It seemed to be the perfect plan — entering the double-cab ute game with a high spec, luxury equivalent at a time when the market was spending lots of money in the game. Add to the equation that Volkswagen had already played the game to healthy effect, and Mercdes-Benz's decision to make the X-Class seems a sound one.
Yet, as has been widely publicized, the X-Class has struggled globally to get ute buyers to part with their cash. Rumours of its abrupt culling from the Mercedes line-up started swirling last April after German press reported the firm was looking to exit its alliance with Renault and Nissan. Speculation only grew when reports came out in August that the model was going to be cut altogether.
Now, it's been formally confirmed that production of the X-Class ute will cease in May after just two years on the market.
"It has been decided that from the end of May 2020, we will no longer produce this relatively young model," Mercedes-Benz said in an overseas statement. "In our global product portfolio, the X-Class is a niche product which plays a great role in a few markets, including Australia and South Africa."

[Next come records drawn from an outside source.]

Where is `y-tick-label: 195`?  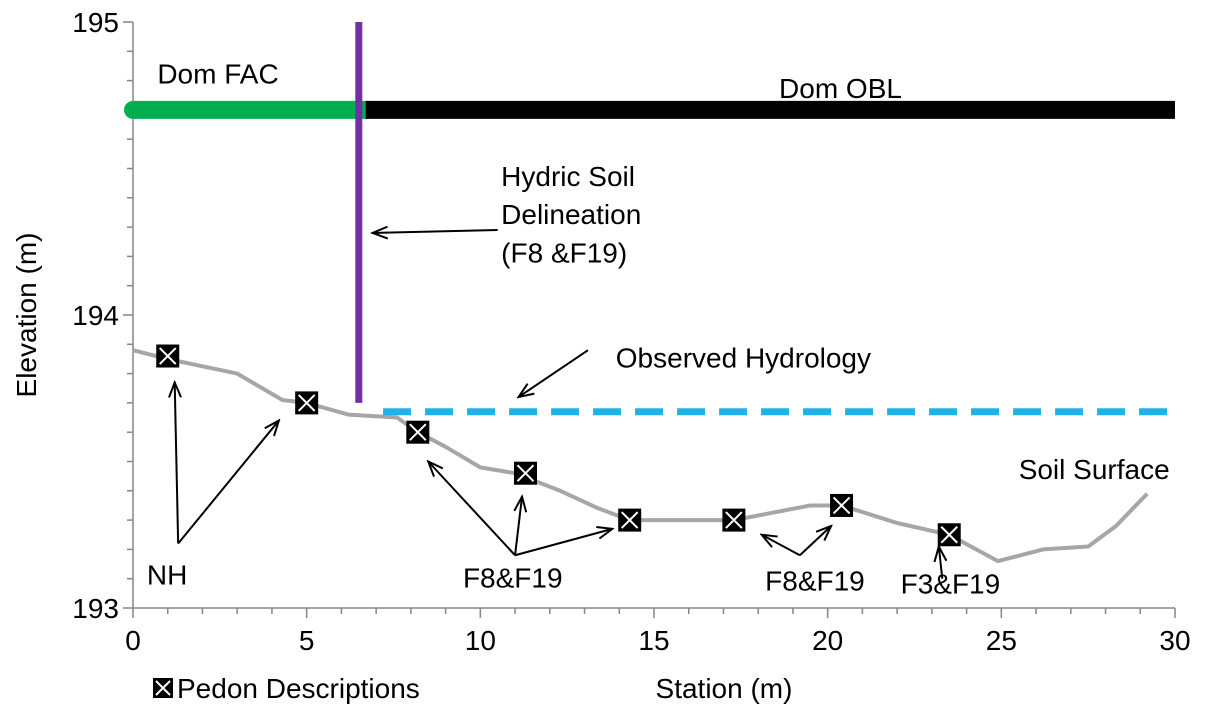
y-tick-label: 195 is located at coordinates (96, 22).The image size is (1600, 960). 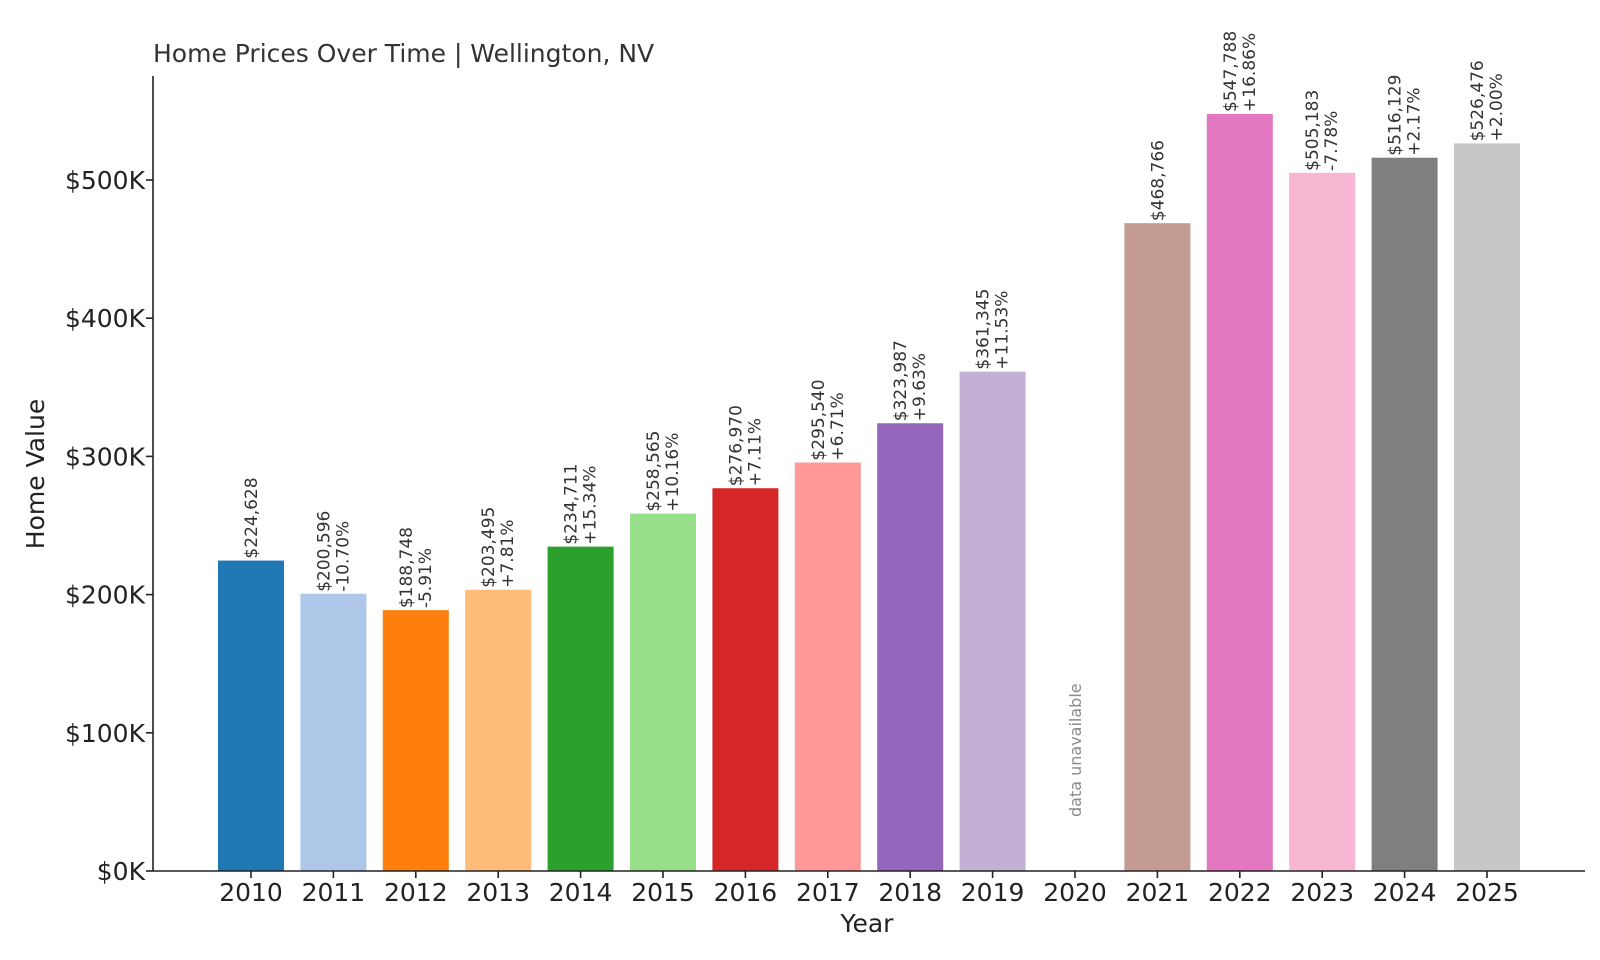 What do you see at coordinates (984, 328) in the screenshot?
I see `value-label: $361,345` at bounding box center [984, 328].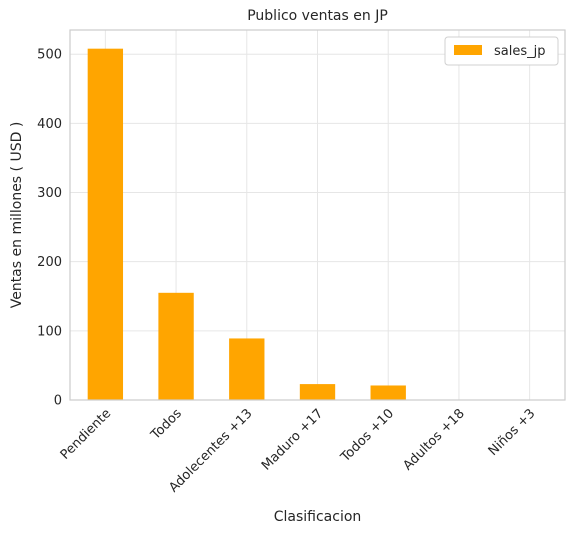 Image resolution: width=575 pixels, height=534 pixels. I want to click on x-tick-label: Niños +3, so click(512, 432).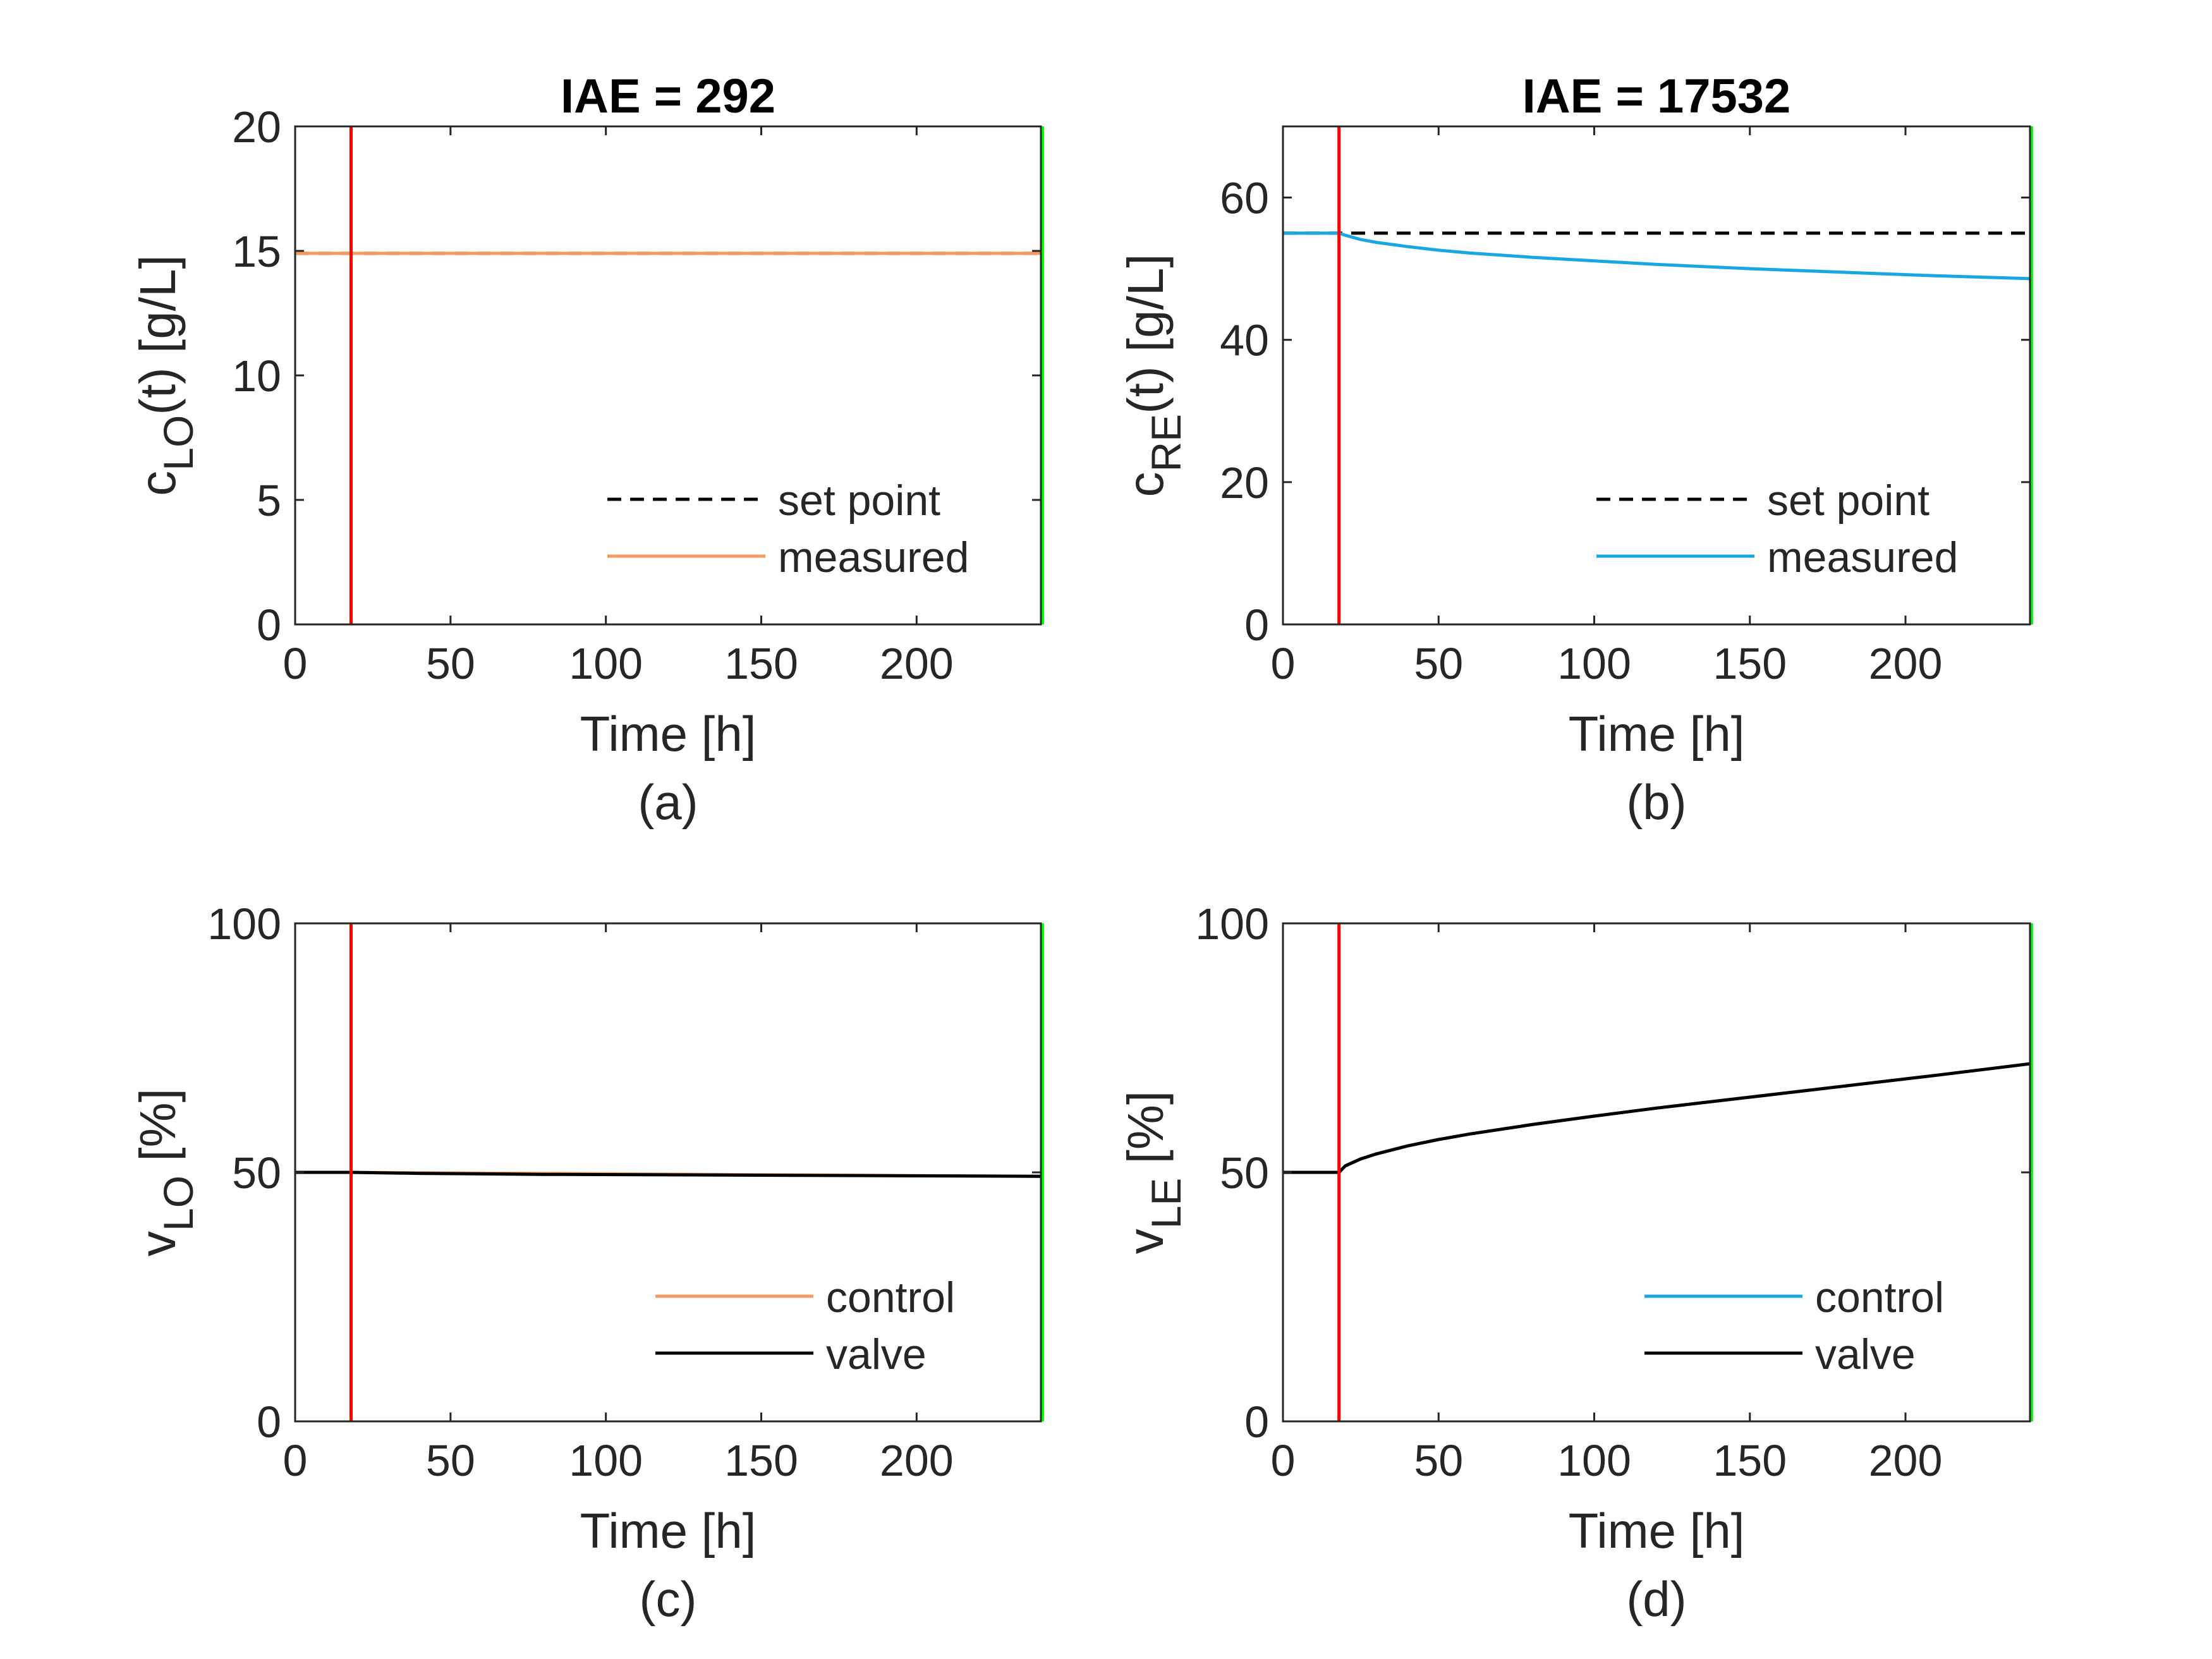 The height and width of the screenshot is (1659, 2212). What do you see at coordinates (1244, 340) in the screenshot?
I see `y-tick-label: 40` at bounding box center [1244, 340].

The typical first port of call in instances like these is to blame high prices. Others certainly have, including the Automotive New Europe report that got the rumour mill going. “Right from the start, the X class was unable to live up to expectations,” it said. “Its price, starting at 37,294 euros in Germany, was too high. Competition is fierce in its segment, in which VW Amarok and Ford Ranger also compete.”
“Only 16,700 units of the X class were sold last year in Europe, Australia and South Africa. The U.S., where demand is mainly for full-size pickups, was ruled out as a market.”
Less than 20,000 sales across those key core markets is damning. To put those figures into perspective, in the same year (2018), Ford sold over 9,000 Rangers in wee little New Zealand alone according to local registration data.
Read more: Mercedes-Benz X-Class ute in a class of its own?
The X-Class's relatively high cost of entry was down to a few things. Obviously, having a Mercedes-Benz badge pinned to the front probably contributed — as did, yes, all the improvements the brand made to the X-Class' humble underpinnings and interior layout. The brand also incorporated a powerful V6 for its top-spec models for added performance to rival the Volkswagen Amarok V6.
Being solely produced in Spain also wouldn't have helped the X-Class' prospects. Spain's position as the eighth biggest producer of cars in the world is impressive considering its small size, but there's a reason why over 50 per cent of the world's one-tonne truck market is built in Thailand; it's cheaper. And that'll continue to hold true even with upcoming changes to the Asian nation's minimum wage.
In the end, perhaps the biggest barrier blocking the X-Class from success is perception. Many of today's ute buyers are yesterday's Commodore and Falcon buyers. They're divided along tribal brand lines, they're sticklers for 'Top Trumps'-style truck-to-truck performance comparisons, and they like a bargain. The mob that quickly rejected the (largely excellent) Holden ZB Commodore for 'not being a real Commodore' are the same mob singing the same tune about the X-Class.
Locally, the X-Class' struggle means bargains. A cursory glance at online car classifieds has revealed enormous discounts of up to $20,000 on some models. We found a mid-spec delivery kilometres X250 Progressive 4MATIC, for example, priced at less than $45,000 — some $15,000 less than sticker (and almost $10,000 less than X220 sticker). X350 V6 4MATICs, meanwhile, are available in the ballpark of $70,000 (well under the $88,325 retail).
The experiment, it seems, is over. Farewell X-Class. There's an alternative reality somewhere where you sold like hot cakes.